What is required. Below are records; print only the lines from the line containing "1024x512 pixels. At" to the end, both included, reproduced exactly and without the pictures.

:::

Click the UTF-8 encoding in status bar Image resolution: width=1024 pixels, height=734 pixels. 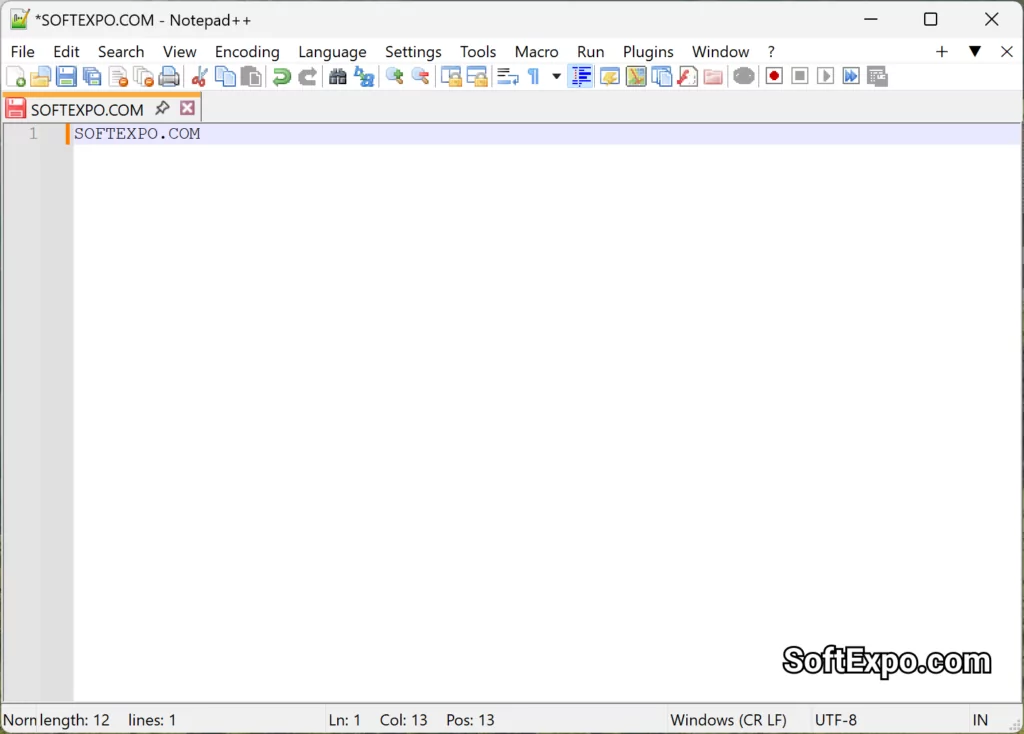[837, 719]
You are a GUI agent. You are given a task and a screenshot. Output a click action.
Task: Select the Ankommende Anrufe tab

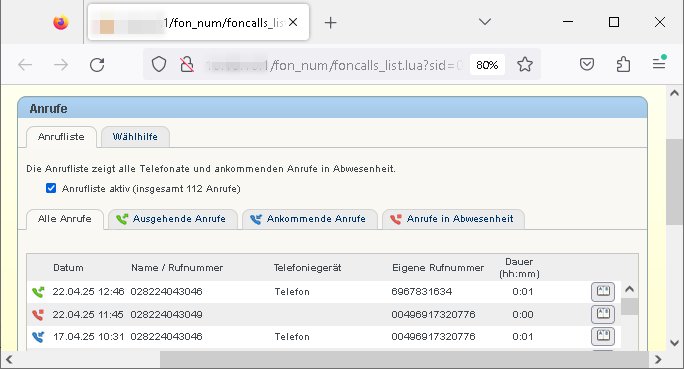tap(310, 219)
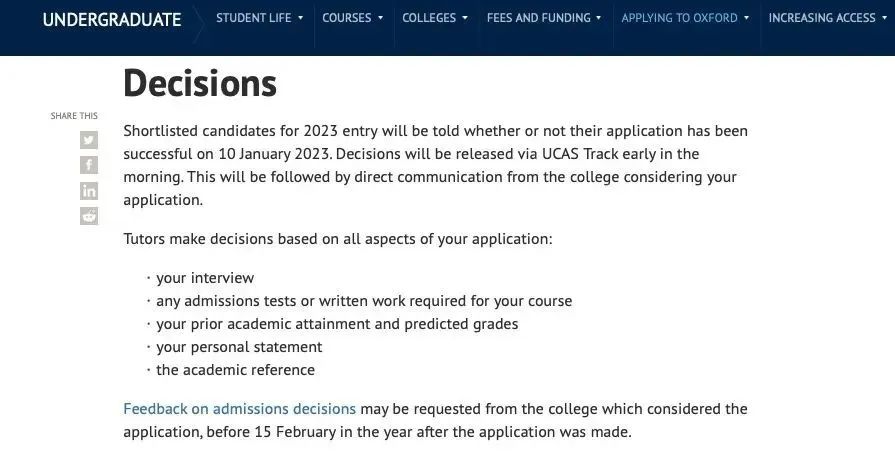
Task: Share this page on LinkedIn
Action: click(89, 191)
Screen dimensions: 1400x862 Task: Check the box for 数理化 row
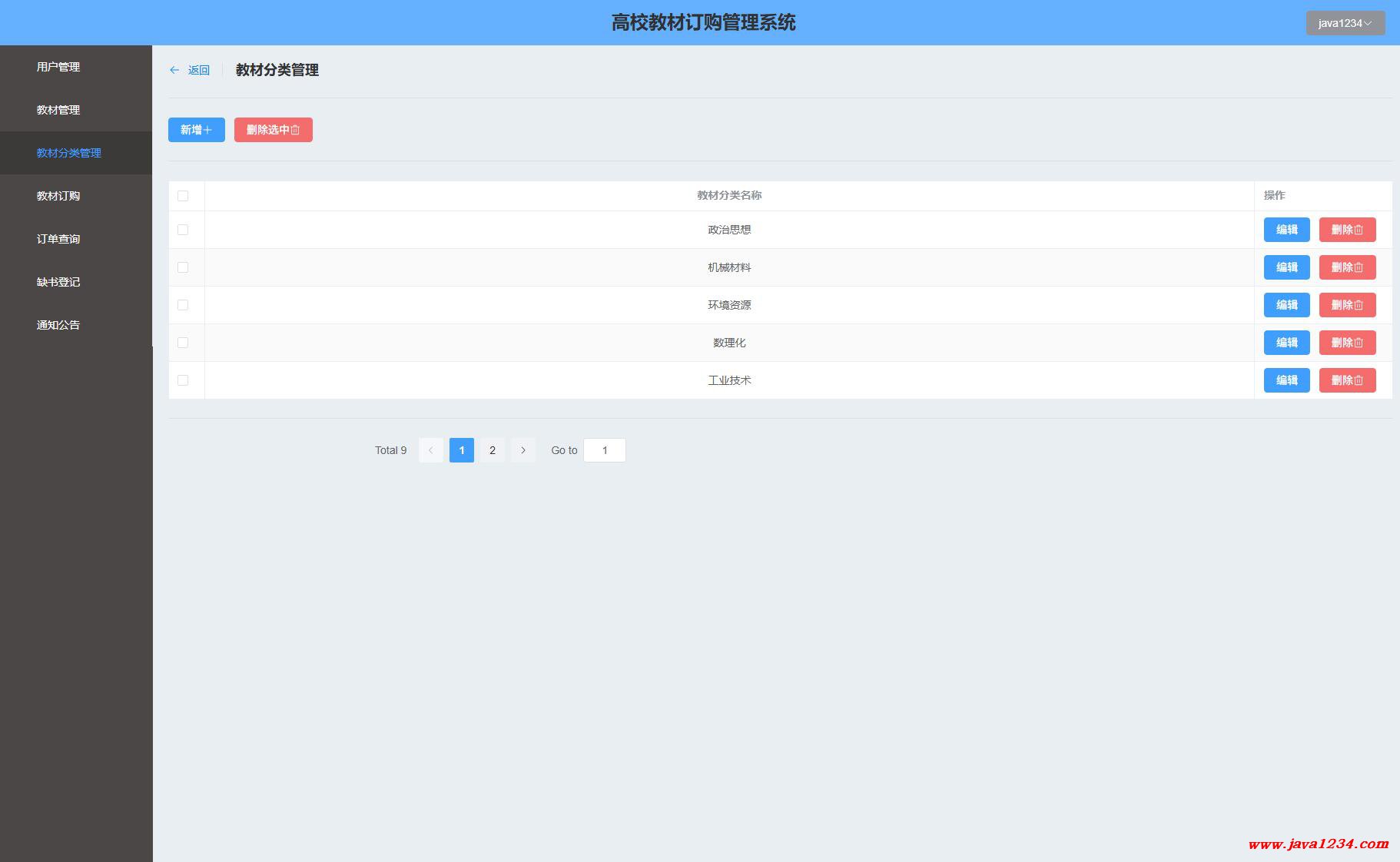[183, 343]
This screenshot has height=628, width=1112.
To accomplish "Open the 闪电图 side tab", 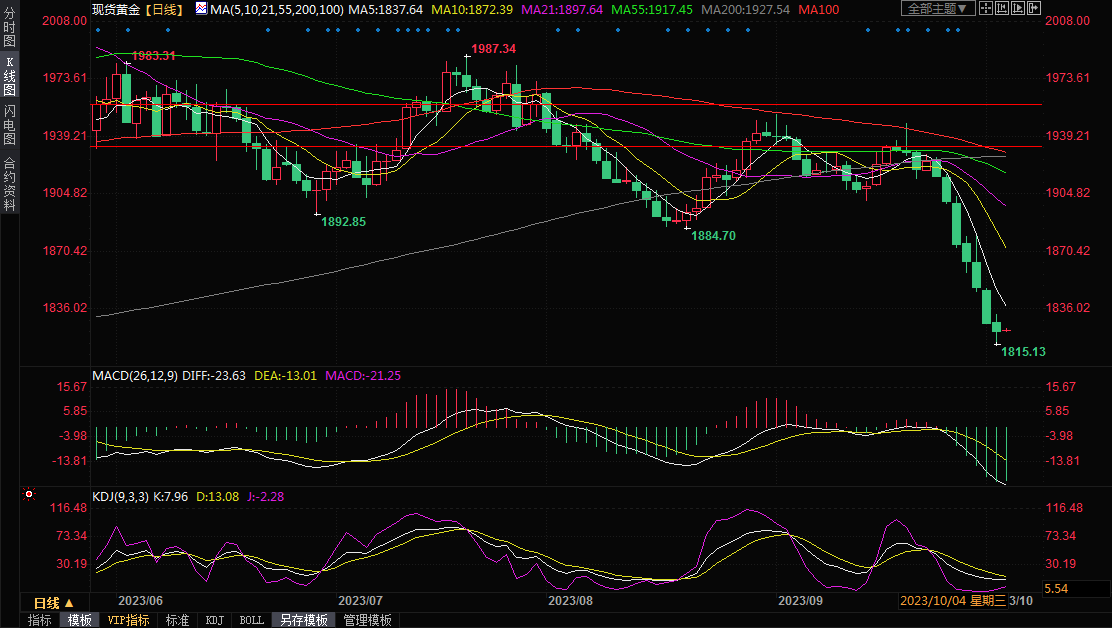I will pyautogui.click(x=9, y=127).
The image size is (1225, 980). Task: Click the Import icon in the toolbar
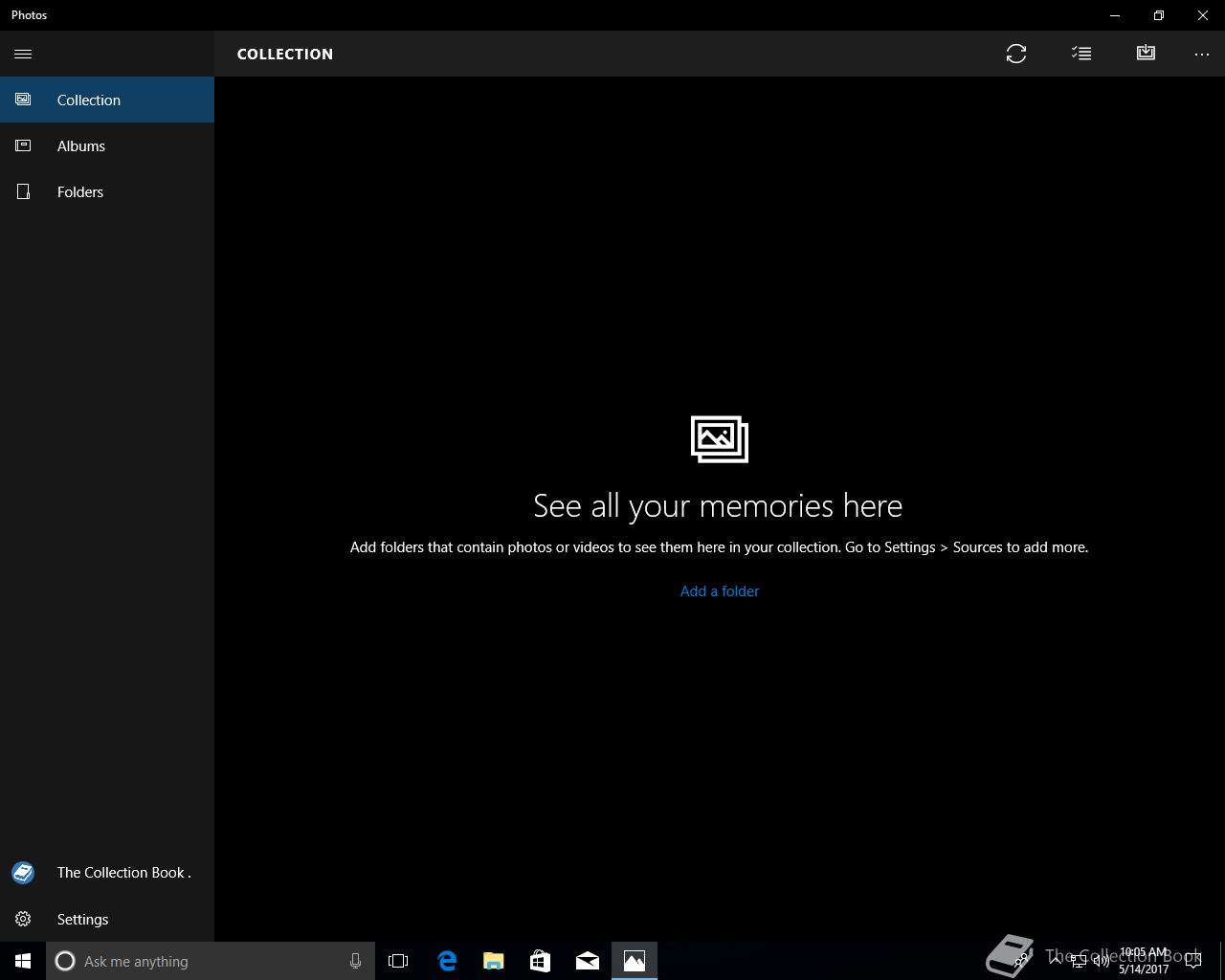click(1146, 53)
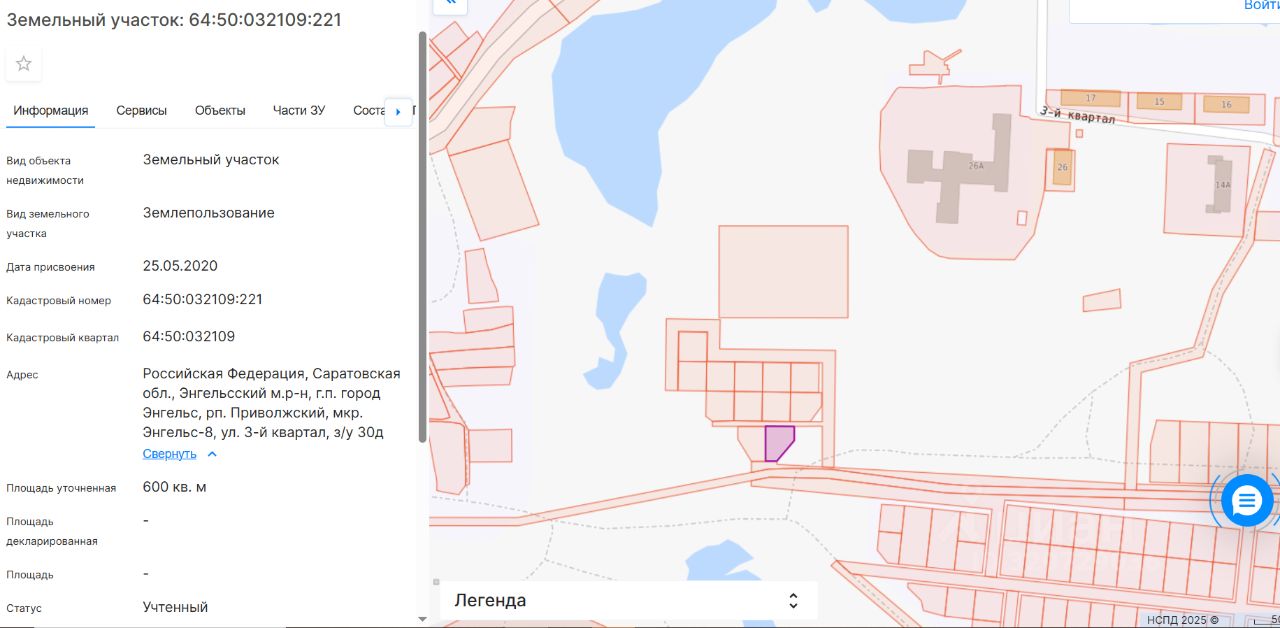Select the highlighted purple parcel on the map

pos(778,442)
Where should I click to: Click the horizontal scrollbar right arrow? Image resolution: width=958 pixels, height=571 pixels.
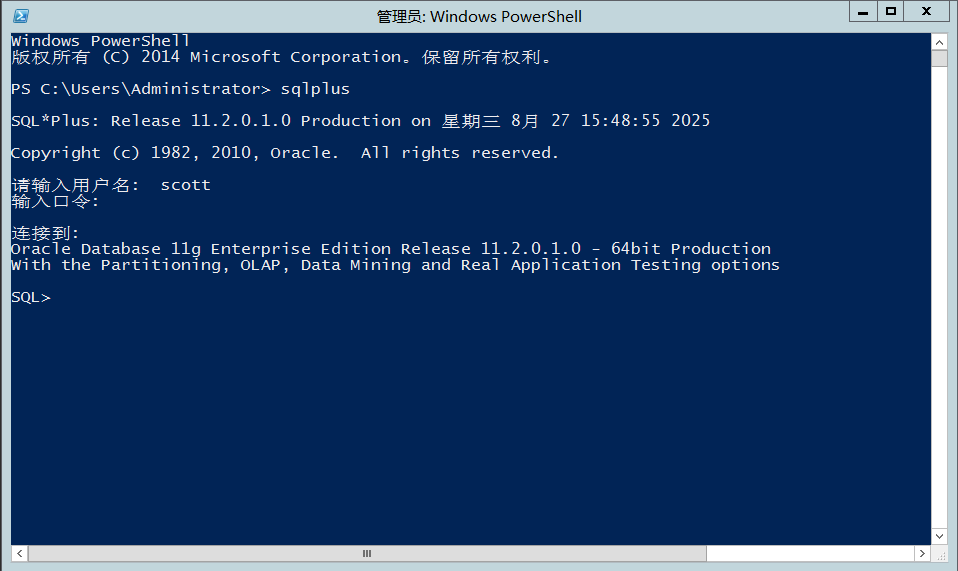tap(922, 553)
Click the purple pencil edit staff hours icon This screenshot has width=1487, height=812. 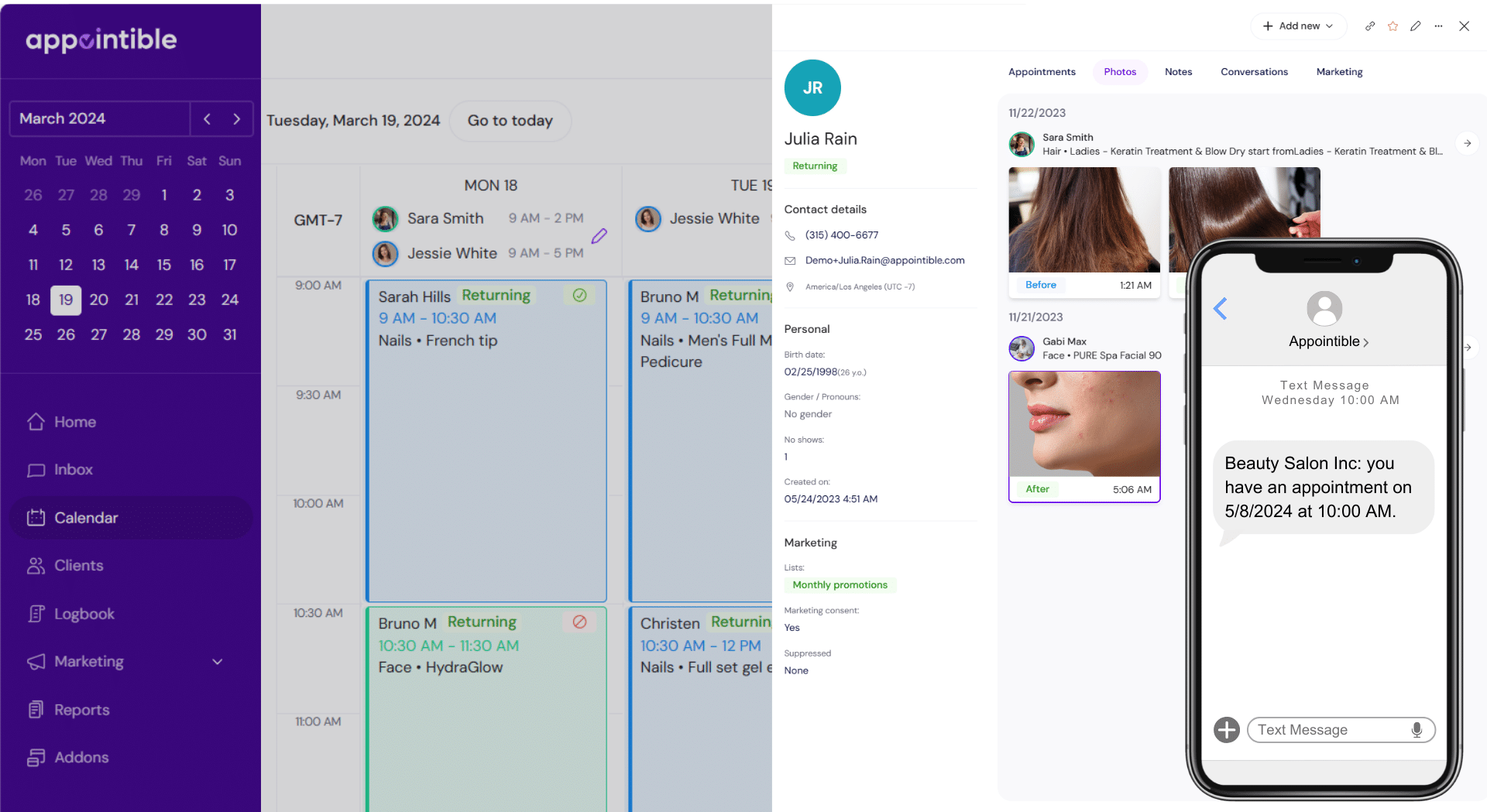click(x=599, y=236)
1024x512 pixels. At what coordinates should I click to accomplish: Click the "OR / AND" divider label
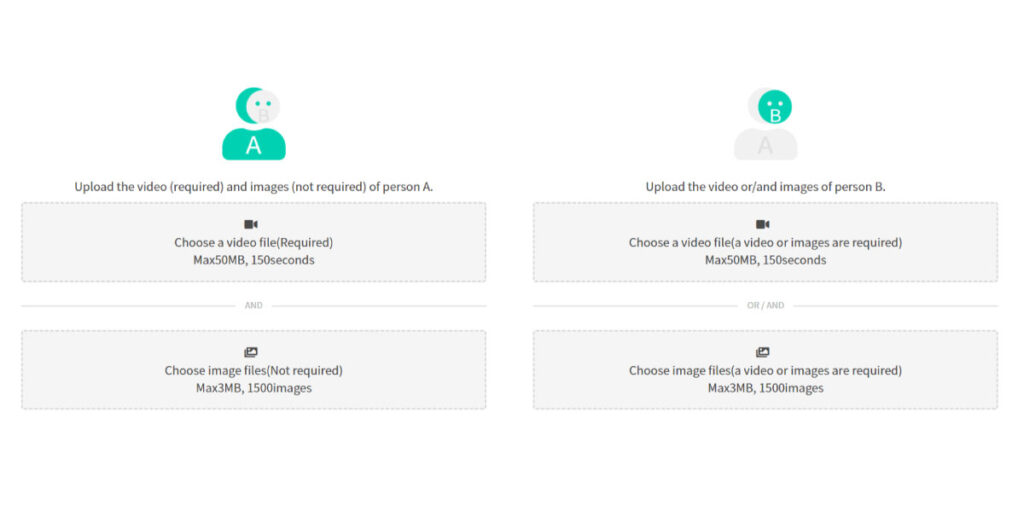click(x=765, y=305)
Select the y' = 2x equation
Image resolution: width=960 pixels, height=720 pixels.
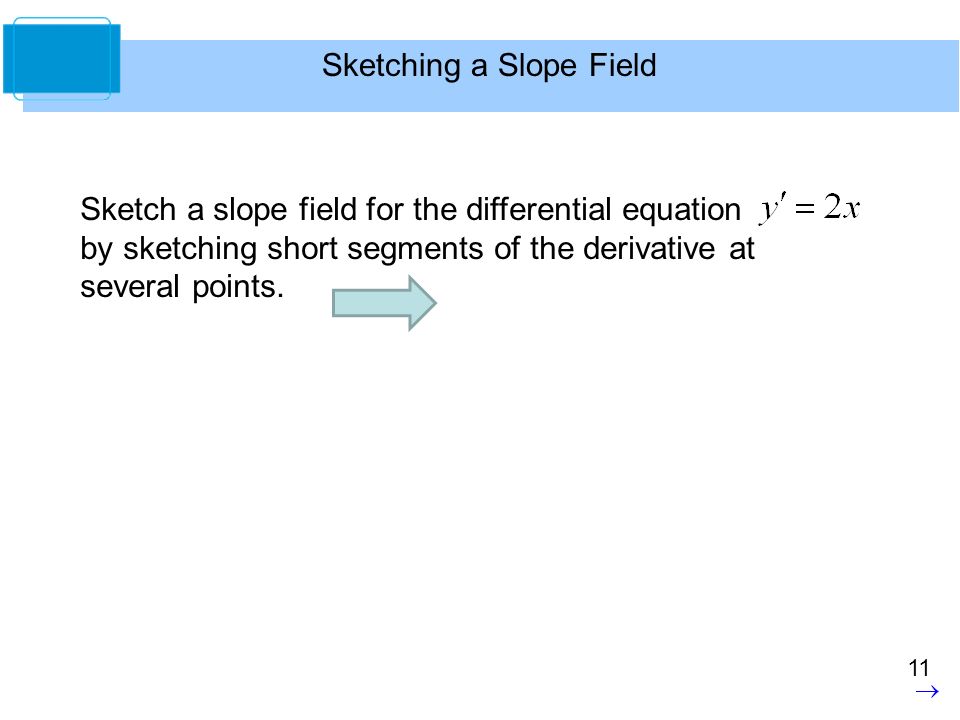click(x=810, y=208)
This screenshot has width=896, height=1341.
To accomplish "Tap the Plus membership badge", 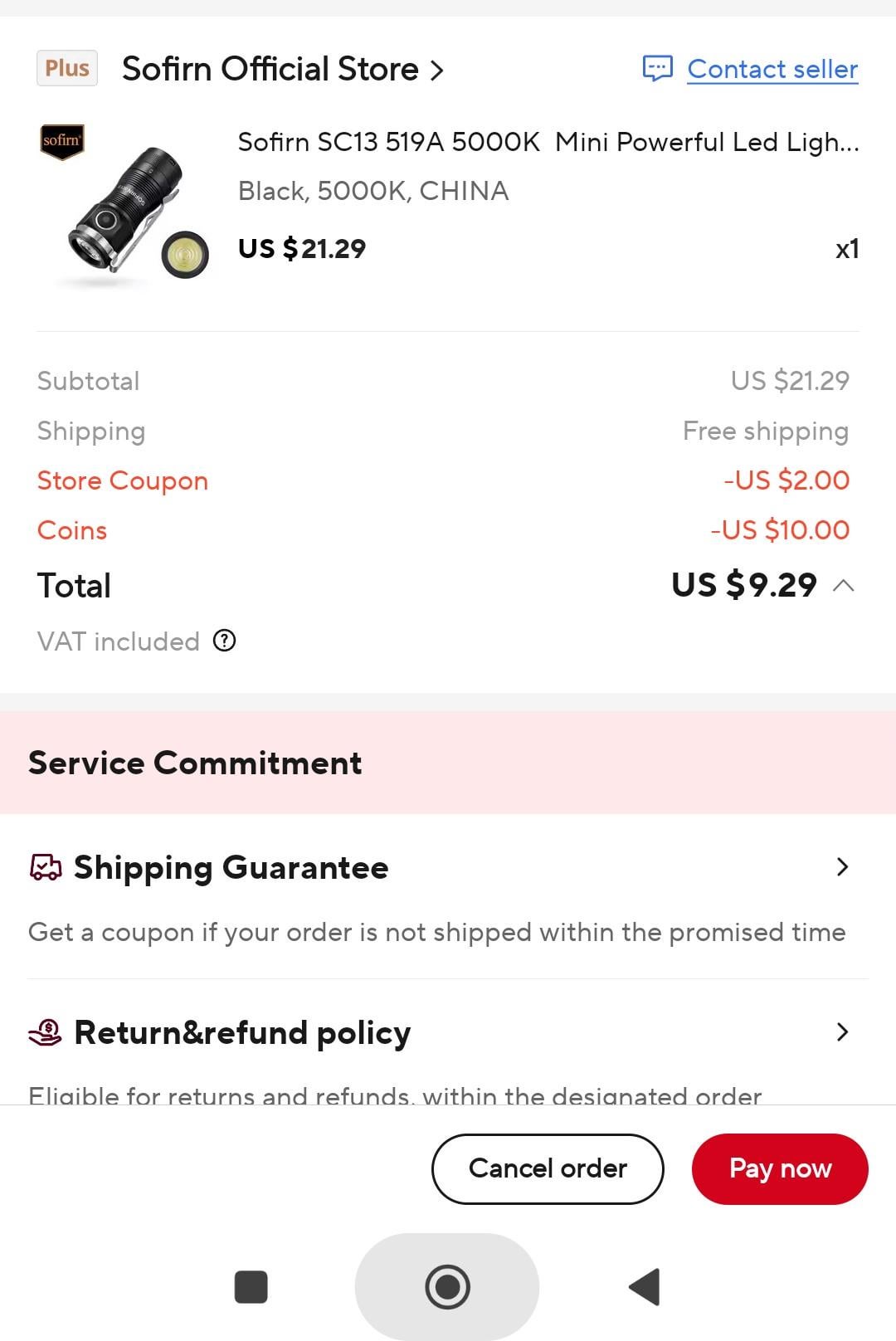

:::

Written solution.
1024x512 pixels. At what coordinates should I click to accomplish: Click the "OR / AND" divider label
click(x=765, y=305)
Select the y' = 2x equation
Image resolution: width=960 pixels, height=720 pixels.
click(x=810, y=208)
This screenshot has width=896, height=1341.
To accomplish "Tap the Plus membership badge", 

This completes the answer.